If you’re looking for the best way to capitalize on the end of cheap oil, there’s no better time to sign up for my advisory service, Casey’s Energy Report.

Subscribers have been handed 19 consecutive winning stock picks in 11 months. Now you have the opportunity to learn which stocks I believe will profit from the looming oil shortage. For more information  click here.

Price of Oil – Is Oil Going Up or Down and How to Profit

Oil: Black Gold, Texas Tea.

We could make a fortune if we knew for sure what the price of oil was going to do and the time frame it was going to do it in. Many fortunes have certainly come about from finding, drilling, refining and delivering the stuff.

The only thing we really know for sure is that oil is what fuels the economy of the West, and more and more the East, and that all of the easy to get, high grade stuff has been gotten.

I was in the oil business for 10 years a few decades ago, back at the end of the era of “big oil”. So I have a keen interest in the gooey black stuff, and watch the price of oil fairly closely. But when it comes to investing in oil stocks and oil exploration stocks, I rely on the experts at Casey Research through their excellent investment newsletters on the topic.

Here is an essay from Joe Hung, one of Casey Research’s oil researchers.

Oil: Short-Term Bear, Long-Term Bull

By Joe Hung

On October 21, 2009, oil broke US$80/bbl for the first time this year, more than double from the February low around the US$35 mark. Here at Casey’s Energy Confidential, Casey’s Energy Report, and Casey’s Energy Opportunities, we are frequently asked for our outlook on the price of oil.

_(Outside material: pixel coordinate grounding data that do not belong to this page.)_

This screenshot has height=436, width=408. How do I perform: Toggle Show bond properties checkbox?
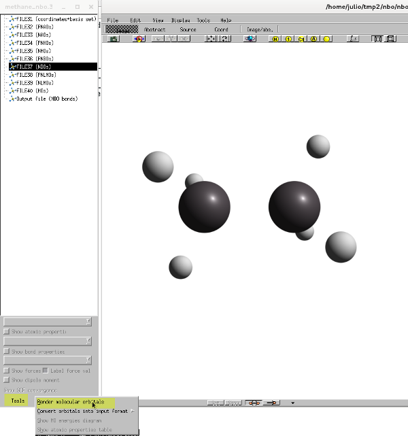click(7, 352)
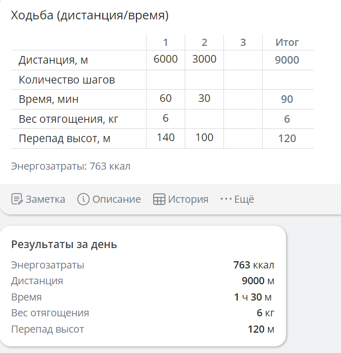Open the История table icon
Screen dimensions: 341x353
click(x=159, y=199)
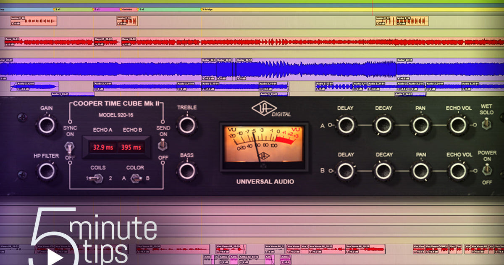Image resolution: width=504 pixels, height=265 pixels.
Task: Enable the Wet Solo switch
Action: 487,124

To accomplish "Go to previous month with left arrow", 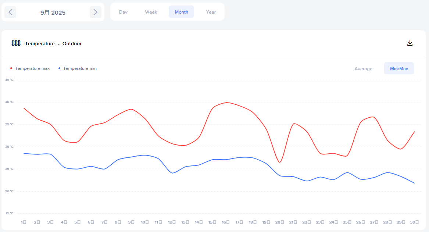I will pyautogui.click(x=10, y=12).
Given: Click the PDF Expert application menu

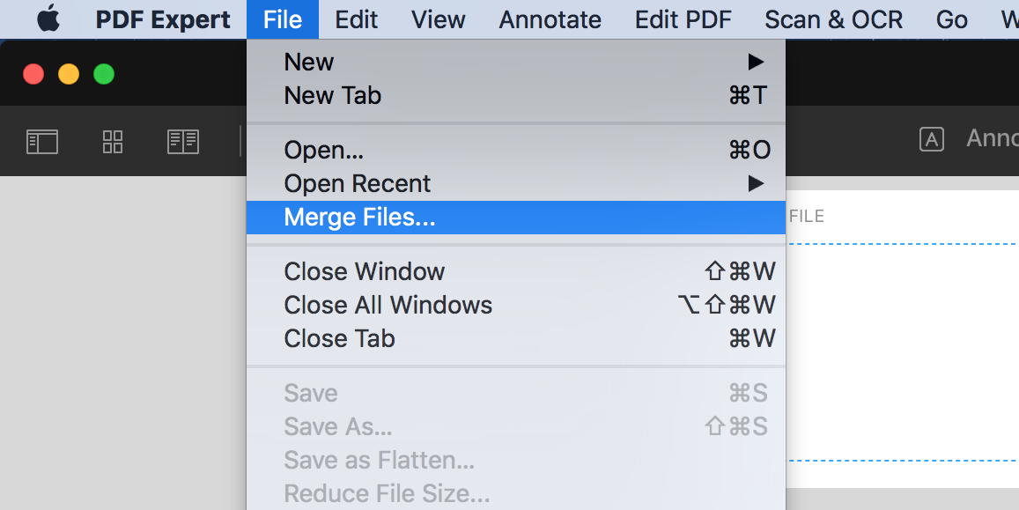Looking at the screenshot, I should click(x=163, y=19).
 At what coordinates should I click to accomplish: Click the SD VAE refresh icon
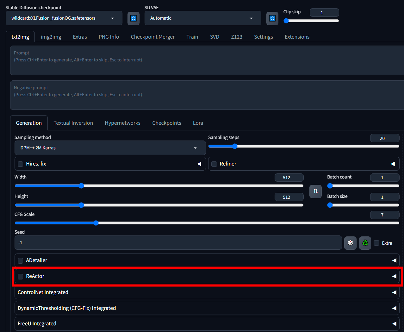tap(272, 18)
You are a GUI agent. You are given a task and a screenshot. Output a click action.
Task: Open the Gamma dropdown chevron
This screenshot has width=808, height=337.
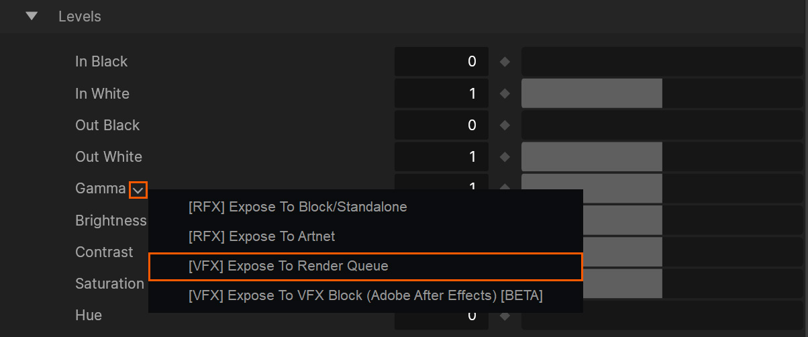click(138, 191)
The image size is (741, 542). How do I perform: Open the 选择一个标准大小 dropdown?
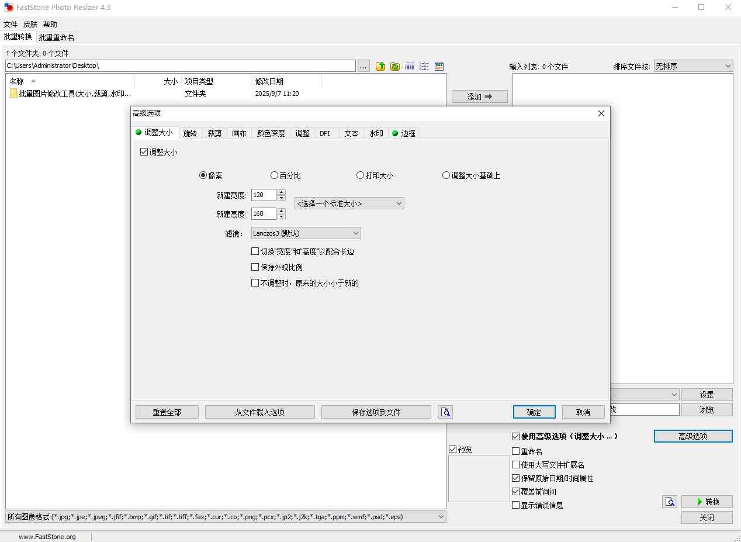pos(349,203)
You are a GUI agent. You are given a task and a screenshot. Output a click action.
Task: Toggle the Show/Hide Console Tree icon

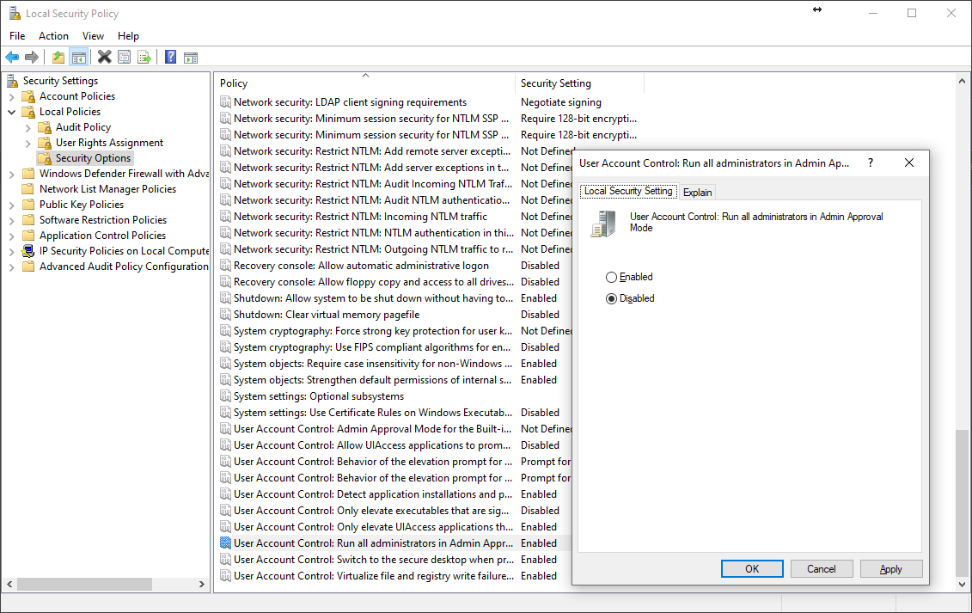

Our response typically is this: we are short-term bears on oil and believe in a general market retreat to knock the price of the commodity back down, yet we are long-term bulls due to the fact that we believe the supply of cheap oil is running out.

These two views are definitely not contradictory. In fact, if we are correct (and we have every reason to believe that we are), our subscribers will be able to grab the chance of a lifetime when the price of oil dips down once again and ride the upside that is inevitably to come. So first let’s look at our rationale for being a short-term bear on oil:

1. Short-term equity markets

During a panic, as we saw in the past year, all the boats in the water sink, not just the leaky ones. Quality companies were trading below the cash they held in hand, and people were selling indiscriminately. We do expect that the “second dip” of the recession is coming soon, and at that time, commodities such as oil that are intently tied with the industry of developed countries will fall hard. As people reduce their risk appetite in the short run during this panic, the U.S. dollar might have a short-term bounce, which will again drive down the price of commodities that are denominated in U.S. dollars, such as oil.

2. Near-term fundamentals

Looking at the OECD data from June, we see that production is at 2007 levels, but consumption is down by 7.2% when we compare June 2007 to June 2009. Inventories are also up by 200 million barrels since then. When we focus on the United States, the numbers become more apparent. In July of 2009, the U.S. consumed just 581.9 million barrels, 9.5% less than 2007. In fact, the last time the U.S. consumed so little oil in the month of July was back to 1997! Inventories, though much lower than in the months of April and May, are still much higher than their 5-year average. Clearly, in the short term, we should see a retreat at least 10% below 2007 levels, which would peg oil at US$65 within the next year.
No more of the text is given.